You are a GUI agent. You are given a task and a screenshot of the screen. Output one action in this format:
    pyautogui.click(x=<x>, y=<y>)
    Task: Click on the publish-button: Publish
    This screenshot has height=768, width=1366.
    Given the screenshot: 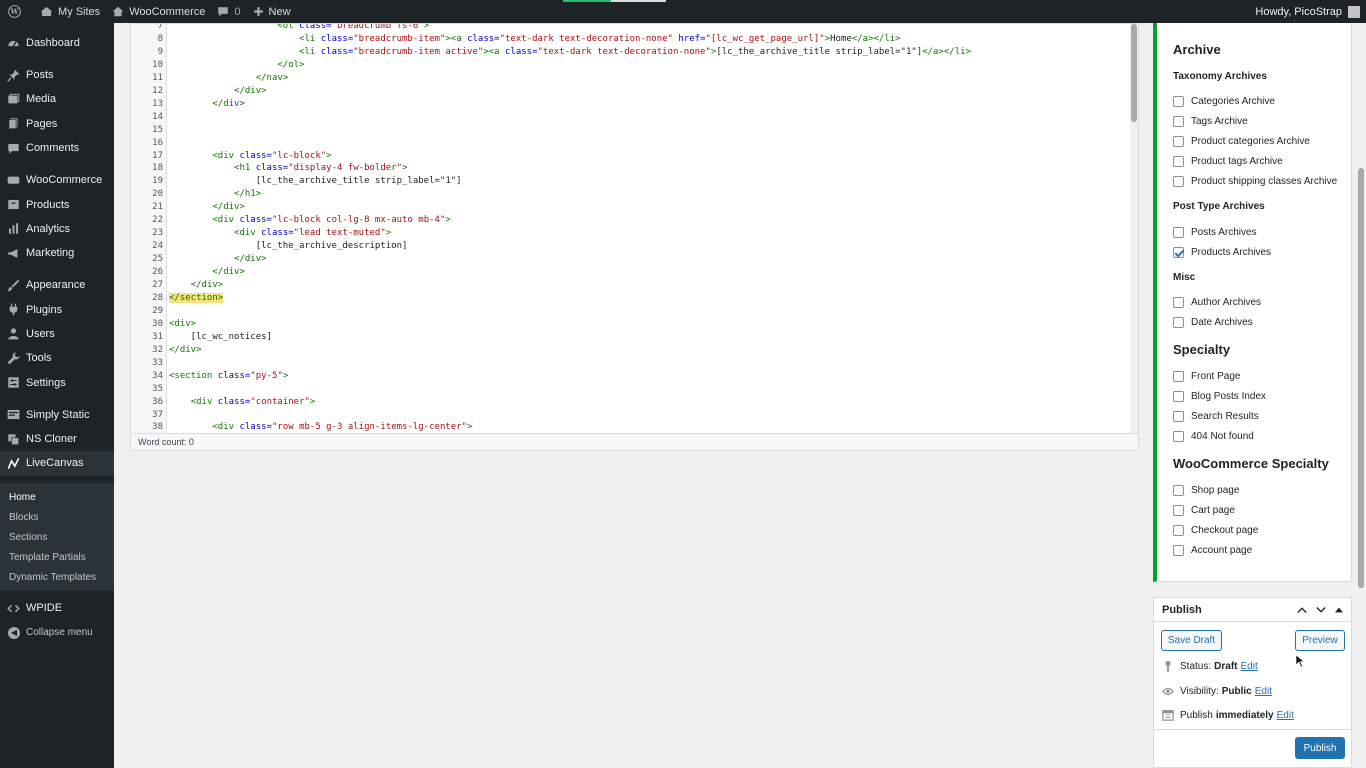 What is the action you would take?
    pyautogui.click(x=1320, y=748)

========================================================================

[Work to complete]
Write out the material word for word, from its first line through the line containing "This screenshot has", including both of those lines.

[Expected output]
You are a GUI agent. You are given a task and a screenshot of the screen. Output one action in this format:
    pyautogui.click(x=<x>, y=<y>)
    Task: Click on the publish-button: Publish
    This screenshot has height=768, width=1366.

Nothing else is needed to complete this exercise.